USS Yorktown back on the air!
-Fred Hambrecht W4JLE/NNN0AAG-

On May 14, 2011 the call sign NWKJ will be heard on the airwaves for the first time in forty one years. Yorktown will be activated by South Carolina Navy Marine Corp MARS members as well as operators from other states in Region Four for the annual military cross band test. Yorktown has been the site for WA4USN on the amateur bands under the auspices of the Charleston Amateur Radio Society; however this will be the first use of Yorktown’s military call since its decommissioning. It required that Yorktown be relisted in ACP 113 to allow the use of the “Fighting lady’s” military call on military frequencies.
The amateur frequencies being listened to will be announced by the operators on the frequencies listed below. QSL cards will be sent to all contacts.
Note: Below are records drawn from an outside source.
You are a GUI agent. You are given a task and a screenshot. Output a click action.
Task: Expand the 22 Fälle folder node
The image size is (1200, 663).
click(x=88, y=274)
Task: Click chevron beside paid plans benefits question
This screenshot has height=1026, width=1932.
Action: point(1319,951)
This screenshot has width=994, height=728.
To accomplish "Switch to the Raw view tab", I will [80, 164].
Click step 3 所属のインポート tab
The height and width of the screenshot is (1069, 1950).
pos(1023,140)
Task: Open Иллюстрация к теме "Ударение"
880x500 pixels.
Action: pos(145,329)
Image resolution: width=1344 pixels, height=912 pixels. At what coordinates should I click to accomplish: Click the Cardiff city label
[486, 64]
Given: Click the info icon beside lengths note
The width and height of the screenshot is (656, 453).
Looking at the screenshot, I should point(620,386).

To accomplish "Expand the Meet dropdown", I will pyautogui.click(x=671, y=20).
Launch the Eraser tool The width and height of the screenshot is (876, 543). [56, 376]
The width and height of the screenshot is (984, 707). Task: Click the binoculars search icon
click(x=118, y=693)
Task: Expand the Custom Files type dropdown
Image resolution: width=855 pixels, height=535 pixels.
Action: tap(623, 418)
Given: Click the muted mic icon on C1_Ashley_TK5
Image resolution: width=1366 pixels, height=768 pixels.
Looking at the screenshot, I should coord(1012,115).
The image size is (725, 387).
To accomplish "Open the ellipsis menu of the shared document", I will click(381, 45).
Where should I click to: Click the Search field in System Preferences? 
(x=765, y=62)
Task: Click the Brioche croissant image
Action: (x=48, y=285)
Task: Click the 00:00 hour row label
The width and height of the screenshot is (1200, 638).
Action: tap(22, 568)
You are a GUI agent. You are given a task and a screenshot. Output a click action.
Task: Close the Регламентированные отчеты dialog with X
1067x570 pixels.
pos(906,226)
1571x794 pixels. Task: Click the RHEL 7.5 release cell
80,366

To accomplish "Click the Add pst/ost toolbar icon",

Yorktown will be operating on the following frequencies:

USS YORKTOWN (CV-10) (14 MAY 1200Z - 15 MAY 0400Z)

4010.0 KHZ LSB 80M
7348.0 KHZ LSB 40M
14478.5 KHZ USB 20M
20994.0 KHZ USB 15M
POC: Fred Hambrecht NNN0GBS
ADDRESS: 129 Indian Trace Court
Gilbert, SC 29054
COMMERCIAL: 803-657-3602

The USS Yorktown (CV-10) was the tenth aircraft carrier to serve in the United States Navy. Under construction as Bon Homme Richard, this new Essex-class carrier was renamed Yorktown in honor of Yorktown (CV-5), sunk at the epic Battle of Midway (June 1942). Built in an amazing 16 ½ months at Newport News, Virginia, Yorktown was commissioned on April 15, 1943. Yorktown participated significantly in the Pacific Offensive that began in late 1943 and ended with the defeat of Japan in 1945. Yorktown received the Presidential Unit Citation and earned 11 battle stars for service in World War II. Much of the Academy Award-winning (1944) documentary "The Fighting Lady" was filmed aboard Yorktown.

In the 1950's, Yorktown was modified with the addition of and angled deck to better operate jet aircraft in her role as an attack carrier (CVA). In 1958, Yorktown was designated an anti-submarine aircraft carrier (CVS), and would later earn 5 battle stars for service off Vietnam (1965-1968). The ship also recovered the Apollo 8 astronauts and capsule (December 1968). Yorktown was decommissioned in 1970 and placed in reserve.
1975, Yorktown was towed from Bayonne, NJ to Charleston to become the centerpiece of Patriots Point Naval and Maritime Museum.

Posts: 43

« Reply #1 on: March 11, 2011, 07:03:11 PM »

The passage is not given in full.